◆ Exercise aim: Please output every row below as a numbered list, dropping any blank lines.
Record excerpts start
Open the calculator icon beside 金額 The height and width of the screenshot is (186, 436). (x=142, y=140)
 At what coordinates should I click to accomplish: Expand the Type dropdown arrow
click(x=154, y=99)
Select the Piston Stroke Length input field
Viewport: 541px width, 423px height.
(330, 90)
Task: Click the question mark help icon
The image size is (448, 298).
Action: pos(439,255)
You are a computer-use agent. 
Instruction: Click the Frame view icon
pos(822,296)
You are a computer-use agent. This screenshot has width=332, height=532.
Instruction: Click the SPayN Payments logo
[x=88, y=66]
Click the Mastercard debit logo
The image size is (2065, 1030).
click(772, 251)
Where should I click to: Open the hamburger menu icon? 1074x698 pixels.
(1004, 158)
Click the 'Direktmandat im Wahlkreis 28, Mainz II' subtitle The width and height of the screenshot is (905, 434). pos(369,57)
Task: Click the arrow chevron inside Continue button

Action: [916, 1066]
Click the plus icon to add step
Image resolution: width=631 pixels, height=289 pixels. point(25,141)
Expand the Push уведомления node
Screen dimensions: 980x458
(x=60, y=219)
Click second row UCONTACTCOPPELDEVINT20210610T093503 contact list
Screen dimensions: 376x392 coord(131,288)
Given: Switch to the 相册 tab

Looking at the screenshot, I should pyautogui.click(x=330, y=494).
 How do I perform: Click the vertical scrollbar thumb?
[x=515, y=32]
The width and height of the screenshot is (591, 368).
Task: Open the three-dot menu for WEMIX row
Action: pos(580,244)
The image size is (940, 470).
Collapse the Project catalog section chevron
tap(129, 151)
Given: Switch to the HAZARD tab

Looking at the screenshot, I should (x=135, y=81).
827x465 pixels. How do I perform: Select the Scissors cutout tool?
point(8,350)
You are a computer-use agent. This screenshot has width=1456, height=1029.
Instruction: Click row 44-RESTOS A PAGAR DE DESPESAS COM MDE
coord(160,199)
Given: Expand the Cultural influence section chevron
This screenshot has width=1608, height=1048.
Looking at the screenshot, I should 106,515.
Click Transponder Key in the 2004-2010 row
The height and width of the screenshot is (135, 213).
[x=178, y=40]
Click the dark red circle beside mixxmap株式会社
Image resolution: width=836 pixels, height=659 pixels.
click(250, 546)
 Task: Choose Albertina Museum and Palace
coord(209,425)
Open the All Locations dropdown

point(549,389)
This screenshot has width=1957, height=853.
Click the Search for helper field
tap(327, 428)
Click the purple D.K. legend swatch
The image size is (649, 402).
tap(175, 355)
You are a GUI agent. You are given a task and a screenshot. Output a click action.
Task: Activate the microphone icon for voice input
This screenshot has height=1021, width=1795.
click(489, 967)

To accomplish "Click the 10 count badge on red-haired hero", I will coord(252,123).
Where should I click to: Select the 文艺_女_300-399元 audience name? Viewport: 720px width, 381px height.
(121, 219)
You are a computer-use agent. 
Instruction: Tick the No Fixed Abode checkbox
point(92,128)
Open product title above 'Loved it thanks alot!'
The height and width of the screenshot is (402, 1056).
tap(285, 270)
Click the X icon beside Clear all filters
Record excerpts end
◆ Written response:
1. Open the calculator icon beside 金額 The height and width of the screenshot is (186, 436). (x=142, y=140)
2.  At what coordinates should I click to accomplish: Expand the Type dropdown arrow
3. click(x=154, y=99)
4. Select the Piston Stroke Length input field
5. Viewport: 541px width, 423px height.
6. (330, 90)
7. Task: Click the question mark help icon
8. The image size is (448, 298).
9. Action: pos(439,255)
10. You are a computer-use agent. 
11. Instruction: Click the Frame view icon
12. pos(822,296)
13. You are a computer-use agent. This screenshot has width=332, height=532.
14. Instruction: Click the SPayN Payments logo
15. [x=88, y=66]
16. Click the Mastercard debit logo
17. The image size is (2065, 1030).
18. click(772, 251)
19. Where should I click to: Open the hamburger menu icon? 1074x698 pixels.
20. (1004, 158)
21. Click the 'Direktmandat im Wahlkreis 28, Mainz II' subtitle The width and height of the screenshot is (905, 434). pos(369,57)
22. Task: Click the arrow chevron inside Continue button
23. Action: [916, 1066]
24. Click the plus icon to add step
25. Image resolution: width=631 pixels, height=289 pixels. point(25,141)
26. Expand the Push уведомления node
27. Screen dimensions: 980x458
28. (x=60, y=219)
29. Click second row UCONTACTCOPPELDEVINT20210610T093503 contact list
30. Screen dimensions: 376x392 coord(131,288)
31. Given: Switch to the 相册 tab
32. Looking at the screenshot, I should pyautogui.click(x=330, y=494).
33.  How do I perform: Click the vertical scrollbar thumb?
34. [x=515, y=32]
35. The width and height of the screenshot is (591, 368).
36. Task: Open the three-dot menu for WEMIX row
37. Action: pos(580,244)
38. The image size is (940, 470).
39. Collapse the Project catalog section chevron
40. tap(129, 151)
41. Given: Switch to the HAZARD tab
42. Looking at the screenshot, I should (x=135, y=81).
43. 827x465 pixels. How do I perform: Select the Scissors cutout tool?
44. point(8,350)
45. You are a computer-use agent. This screenshot has width=1456, height=1029.
46. Instruction: Click row 44-RESTOS A PAGAR DE DESPESAS COM MDE
47. coord(160,199)
48. Given: Expand the Cultural influence section chevron
49. This screenshot has width=1608, height=1048.
50. Looking at the screenshot, I should 106,515.
51. Click Transponder Key in the 2004-2010 row
52. The height and width of the screenshot is (135, 213).
53. [x=178, y=40]
54. Click the dark red circle beside mixxmap株式会社
55. Image resolution: width=836 pixels, height=659 pixels.
56. click(250, 546)
57.  Task: Choose Albertina Museum and Palace
58. coord(209,425)
59. Open the All Locations dropdown
60. point(549,389)
61. This screenshot has width=1957, height=853.
62. Click the Search for helper field
63. tap(327, 428)
64. Click the purple D.K. legend swatch
65. The image size is (649, 402).
66. tap(175, 355)
67. You are a GUI agent. You are given a task and a screenshot. Output a click action.
68. Task: Activate the microphone icon for voice input
69. This screenshot has height=1021, width=1795.
70. click(489, 967)
71. To accomplish "Click the 10 count badge on red-haired hero", I will coord(252,123).
72. Where should I click to: Select the 文艺_女_300-399元 audience name? Viewport: 720px width, 381px height.
73. (121, 219)
74. You are a computer-use agent. 
75. Instruction: Tick the No Fixed Abode checkbox
76. point(92,128)
77. Open product title above 'Loved it thanks alot!'
78. The height and width of the screenshot is (402, 1056).
79. tap(285, 270)
80. Click the X icon beside Clear all filters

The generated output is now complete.